Wooseok meneguk ludahnya susah payah, jantungnya berdegup saat mendengar kalimat penjelas dari orang di depannya. Jantungnya tidak bisa berbohong, masih memberi respon yang sama pada satu nama. Namun, sayangnya kali ini degup tersebut dibarengi rasa sesak.

Melihat Wooseok yang hanya terdiam membuat Junhoo tidak tega, “Jangan kalau kamu gak sanggup.” ucapnya pelan dengan raut prihatin, biar bagaimana pun ia dulu menjadi saksi bagaimana kedua anak adam tersebut saling mencintai, berbagi tawa saat berkujung ke cafenya. Ia sangat tahu bagaimana sepupunya selalu memperlakukan Wooseok dengan penuh sayang.

Wooseok menunduk menatap ujung sepatunya, tanganya mengusap ujung matanya lagi. Kan, dia bahkan cuma diperingatkan tapi sudah begini. Jinhyuk nya saja belum nampak.

“Jinhyuk tau aku datang?” tanyanya pelan dan kemudian ia mengangguk saat melihat Junhoo menggelengkan kepalanya, “Pasti kaget lihat aku nanti..” dia menarik satu sudut bibirnya, “Niatnya aku yang mau bikin suprise, tapi malah aku yang disuprise-in duluan ya, bang.” lanjutnya dengan tawa kecil yang sangat penuh kepalsuan.

“Yaudah, ayo masuk.”

Junhoo mengangguk, membuka pintu cafe dan mempersilahkan Wooseok untuk masuk.

Wooseok merasa tepukan di bahunya lalu ia melihat arah yang ditunjuk oleh Junhoo, meja tempat Jinhyuk dan seseorang yang kebetulan duduk membelakanginya. Ia dengan jelas melihat sosok Lee Jinhyuk versi dewasa, tampak sedang tertawa... dengan pacarnya.

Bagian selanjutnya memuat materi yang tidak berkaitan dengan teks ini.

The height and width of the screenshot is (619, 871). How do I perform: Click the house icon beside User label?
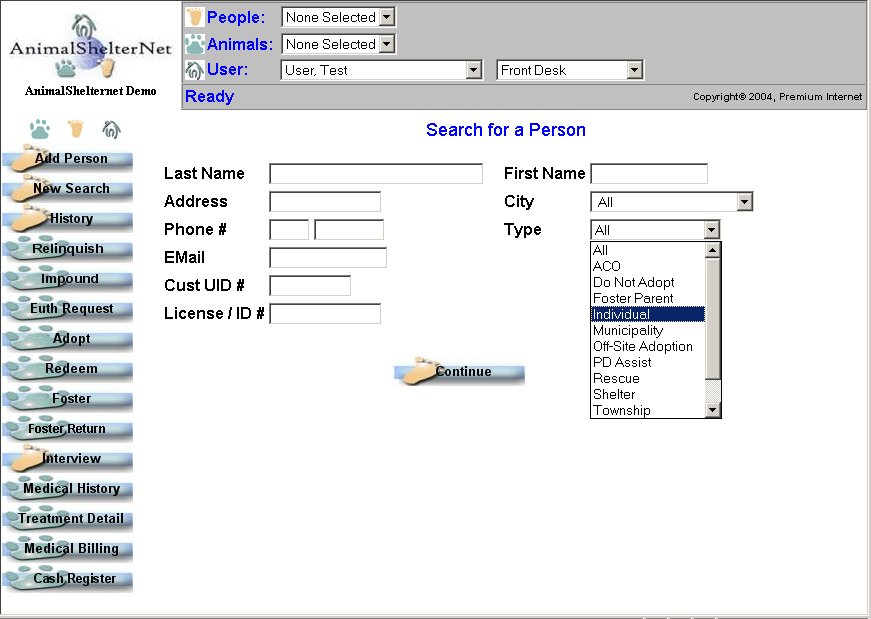tap(194, 70)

Detik ini, Wooseok sadar kalau keputusannya untuk melihat Jinhyuk adalah sebuah kesalahan. Dia berbalik menatap Junhoo dan menggelengkan kepalanya dengan putus asa,

“Aku gak bisa. Aku mau pulang.”

Ia tidak sanggup, hatinya berdenyut semakin nyeri saat melihat secara langsung.

“Harusnya aku gak lihat sekalian.” gumamnya lirih.

Jinhyuk sudah menemukan alasannya bahagia dan itu bukan dirinya lagi.

Wooseok tidak baik-baik saja dengan fakta tersebut.